6. Number of Complaints by Boroughs and Incident Locations

ggplot(data, aes(x=Borough.of.Occurrence, fill=Incident.Location)) +
  geom_histogram(stat="count") + 
  labs(title="Number of Complaints by Location", x="Borough of Occurrence", y="Number of Complaints")+
  scale_fill_discrete(name="Incident Locations")
## Warning: Ignoring unknown parameters: binwidth, bins, pad

As we can see from above graph, street/highway is the place where most of incidents occurred and the second is apartment/house. Brooklyn still has the highest complaints among different boroughs.

7. Number of Complaints by Filed Mode

ggplot(data, aes(x=Complaint.Filed.Mode, fill=Complaint.Filed.Mode)) + 
  geom_bar(stat = "count") +
  labs(title="Number of Complaints by Filed Mode", x="Complaints Filed Mode", y="Number of Complaints")

This graphs shows that most of complaints are filed by phone, then call processing system. Fax is the lowest and this may have some evidence involved.

8. Number of Complaints Filed Mode over Years

ggplot(data, aes(x=Incident.Year, fill=Complaint.Filed.Mode)) +
  geom_histogram(stat="count") + 
  labs(title="Number of Complaints Filed Mode over Years", x="Incident Year", y="Number of Complaints Filed Mode")+
  scale_fill_discrete(name="Complaints Filed Mode")
## Warning: Ignoring unknown parameters: binwidth, bins, pad

Phone has been the most effective way in filing complaints over years, then call processing system. With technology and online system develop, on-line website is used more in filing complaints.

9. Complaits Filed Mode by Boroughs

ggplot(data, aes(x=Borough.of.Occurrence, fill=Complaint.Filed.Mode)) +
  geom_histogram(stat="count") + 
  labs(title="Number of Complaints Filed Mode by Borough", x="Borough of Occurence", y="Number of Complaints Filed Mode")+
  scale_fill_discrete(name="Complaints Filed Mode")
## Warning: Ignoring unknown parameters: binwidth, bins, pad

Compared to other boroughs, Brooklyn has highes phone complaints and call processing system.

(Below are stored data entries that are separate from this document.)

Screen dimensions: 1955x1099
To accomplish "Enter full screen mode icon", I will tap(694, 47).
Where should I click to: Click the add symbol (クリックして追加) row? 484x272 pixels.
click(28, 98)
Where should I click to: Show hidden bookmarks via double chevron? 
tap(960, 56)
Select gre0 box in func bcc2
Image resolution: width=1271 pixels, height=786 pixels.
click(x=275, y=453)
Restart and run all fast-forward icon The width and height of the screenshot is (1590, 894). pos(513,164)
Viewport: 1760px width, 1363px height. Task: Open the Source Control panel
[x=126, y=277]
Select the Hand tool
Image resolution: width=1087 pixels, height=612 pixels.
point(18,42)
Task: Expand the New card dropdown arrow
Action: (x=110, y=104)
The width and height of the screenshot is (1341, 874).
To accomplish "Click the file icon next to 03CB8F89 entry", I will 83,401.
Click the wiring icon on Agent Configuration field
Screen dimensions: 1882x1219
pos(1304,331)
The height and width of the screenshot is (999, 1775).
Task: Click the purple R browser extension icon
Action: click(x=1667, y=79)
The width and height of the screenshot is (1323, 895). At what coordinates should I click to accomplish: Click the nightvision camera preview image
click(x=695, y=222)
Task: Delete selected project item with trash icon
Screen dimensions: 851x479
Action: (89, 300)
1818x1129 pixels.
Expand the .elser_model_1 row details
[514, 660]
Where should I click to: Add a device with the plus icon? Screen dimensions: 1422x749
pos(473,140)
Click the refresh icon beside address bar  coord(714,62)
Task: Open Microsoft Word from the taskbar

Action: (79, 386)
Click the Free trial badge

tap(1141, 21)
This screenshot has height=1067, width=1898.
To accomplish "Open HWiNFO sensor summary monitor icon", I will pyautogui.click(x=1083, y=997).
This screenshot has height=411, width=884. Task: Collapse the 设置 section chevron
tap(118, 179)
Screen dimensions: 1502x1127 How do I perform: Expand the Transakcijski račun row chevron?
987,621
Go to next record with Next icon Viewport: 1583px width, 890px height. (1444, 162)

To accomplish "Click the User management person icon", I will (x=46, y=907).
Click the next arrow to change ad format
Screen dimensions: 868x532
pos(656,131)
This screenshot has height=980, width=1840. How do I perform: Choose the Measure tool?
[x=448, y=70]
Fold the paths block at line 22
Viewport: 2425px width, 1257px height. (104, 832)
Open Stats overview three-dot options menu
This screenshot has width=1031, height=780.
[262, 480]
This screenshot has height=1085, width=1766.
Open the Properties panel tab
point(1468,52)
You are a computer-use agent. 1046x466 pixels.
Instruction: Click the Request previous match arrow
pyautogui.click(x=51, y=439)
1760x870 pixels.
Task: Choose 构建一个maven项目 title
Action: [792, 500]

10. Incident Locations VS. Encounter Outcome

ggplot(data, aes(x=Incident.Location, fill=Encounter.Outcome)) +
  geom_histogram(stat="count") + 
  labs(title="Incident Locations VS. Encounter Outcome", x="Incident Locations", y="Encounter Outcome") +
   theme(legend.position = "bottom") + 
  scale_fill_discrete(name="Encounter Outcome")
## Warning: Ignoring unknown parameters: binwidth, bins, pad

Majority of the insidents or complaints ended up with arrest. For those green stands for no arrest or summons may end up with warnings. Almost all the incidents happened in street/highway end up with summons.

Section 2: Conclusion

  This exercise gives me a deep understanding in how data visulization provides a clear and direct way in showing information and gathering data from different groups or categories. It can tell relationships between data from different groups. When receiving a data set, there are some questions coming into mind. For example, which borough has highest incidents occurred? It isn't smart to do a count. Having this question in mind, visual graphs not only tell the estimated number but do comparisons among differnt categories, which also the definition of Exploratory Data Analysis (EDA), the iterative process by which and analyst gains a quantitative and qualitative understanding of a data set through asking and answering questions.